- [PASSAGE TO READ]
►
Question:

High oscillatory wall shear stress occurs in arterial vessels, forcefully dragging along both liquid as well as cellular components in the blood at high velocity. Considering this, it is stunning, that within the context of cardiovascular diseases monocytes can slow down, attach and eventually transmigrate through the vessel wall. In order to overcome these forces, monocytes may be dependent on the on the availability of von Willebrand factor (vWF) multimers released by endothelial CD40-soluble CD40 ligand (sCD154) interactions as shown recently. In addition, adapting to various stimuli in their environment like platelets adhered to vWF, diapedeses of monocytes has subsequently an effect on their state of differentiation.

Methodology:

A new experimental set was established, consisting of a combination of an orbital shaker and a transmigration chamber. After applying various amounts of shear stress, vWF multimers are assessed on the endothelial cell monolayer while transmigrated monocytes in the lower chamber are analysed quantitatively and qualitatively. The effect of recombinant trimeric sCD154 or freshly isolated platelets on the transmigration behaviour and state of activity of the monocytes is studied by confocal microscopy, qPCR, FACS and ELISA.

Results:

An ideal rate of shear stress was determined at which transmigration of monocytes as such is virtually precluded but can in fact be enhanced several fold by sCD154-induced vWF release and addition of platelets to the fluid compartment above the endothelial cell monolayer. First results also revealed that diapedesis of the monocytes leads to their differentiation into a pro-inflammatory phenotype as shown by an increased expression of M1 macrophage marker genes.

Conclusions:

A new method to mimic transmigration of monocytes through a monolayer of endothelial cells has been established taking into account the effects of a near-physiological level of shear stress on this process. First data indicate the dependency on vWF multimers and adhered platelets as a prerequisite to withstand the high shear forces at physiological blood flow in arteries or arterioles, which in turn may facilitate the transmigration and differentiation of monocytes to macrophages in these vascular beds.
◄
- [COLLECTED DATA]
►
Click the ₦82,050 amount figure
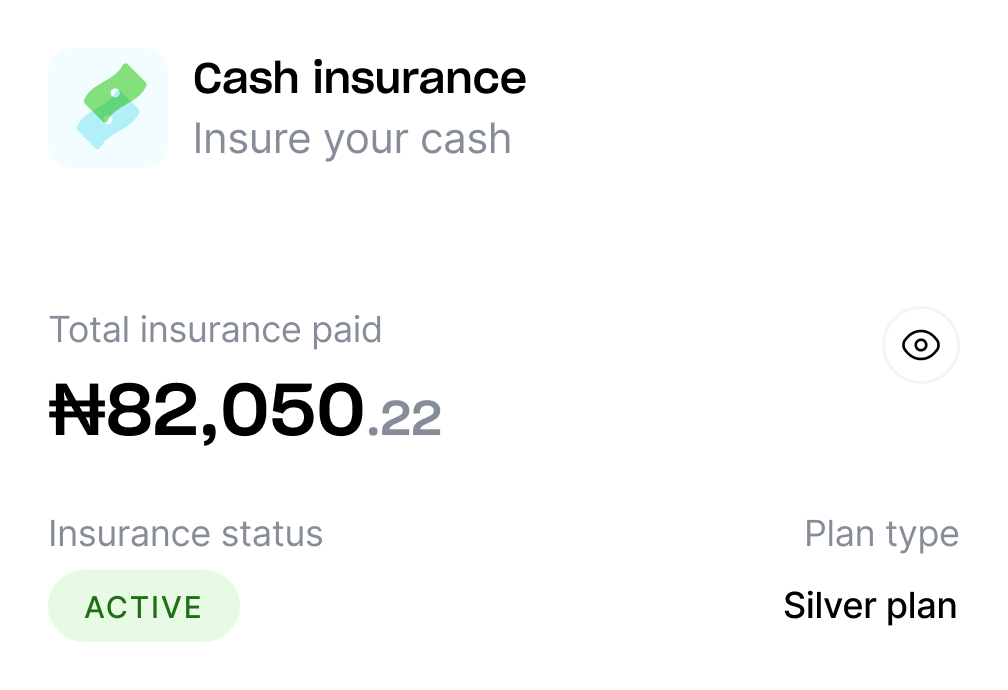The width and height of the screenshot is (1008, 690). pos(234,410)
◄
- [WHAT THE TASK ASKS] In the passage on monocyte transmigration under shear stress, which two devices were combined to make the new experimental set?

- [TASK RESPONSE] An orbital shaker and a transmigration chamber.